Les plans arrêtés, les maquettes exécutées, il reste à négocier avec le chanteur ou le comédien pour lui faire admettre son costume. Les femmes surtout sont intransigeantes sur les questions de coiffure, de chaussures et de corset. — « Mais cela ne m’ira pas ! » est leur argument irrésistible. Elles se refusent à porter du bleu, ou du vert, ou du jaune.

Avec les chœurs, on tombe dans l’excès contraire : une effroyable indifférence. Aux efforts du costumier qui voudrait corriger leurs défectuosités, leur donner l’apparence physique des personnages, ils opposent, en certains théâtres, une terrible force d’inertie. Mettre leurs gants, tirer leurs maillots, sont des soucis qui leur demeurent étrangers. Le choriste, le figurant, est comme un soldat en campagne ; il cherche toujours à simplifier, à fondre plusieurs accoutremens en un seul, pour s’économiser la besogne. Avant le dernier acte, il a déjà commencé à se déshabiller. Il repasse son gilet de flanelle sous la chlamyde ou le hoqueton, et ses accessoires ne tiennent plus qu’à un fil. Au baisser du rideau, la sortie de scène est une galopade effrénée vers les loges ; seigneurs, soldats et paysannes se précipitent aux escaliers, se bousculent dans les couloirs, de peur de manquer le dernier omnibus pour Montrouge ou le dernier train de Bois-Colombes.

— Données fournies —
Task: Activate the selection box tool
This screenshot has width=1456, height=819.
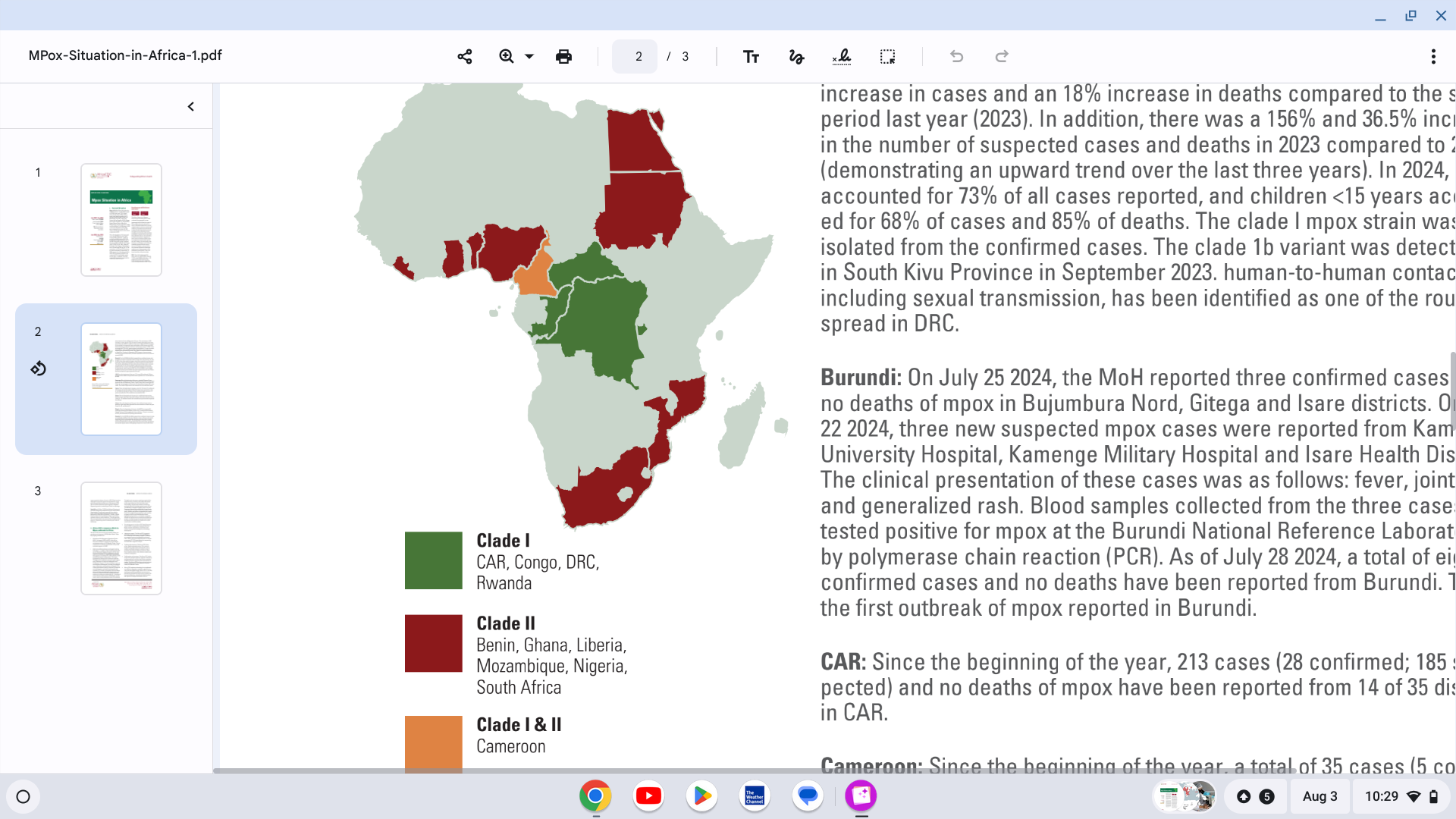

— But de l'exercice —
Recopiez mot pour mot le texte sur les costumes de théâtre, depuis « Les plans arrêtés, les » jusqu'à « ou du jaune. » inclus.

— Corrigé —
Les plans arrêtés, les maquettes exécutées, il reste à négocier avec le chanteur ou le comédien pour lui faire admettre son costume. Les femmes surtout sont intransigeantes sur les questions de coiffure, de chaussures et de corset. — « Mais cela ne m’ira pas ! » est leur argument irrésistible. Elles se refusent à porter du bleu, ou du vert, ou du jaune.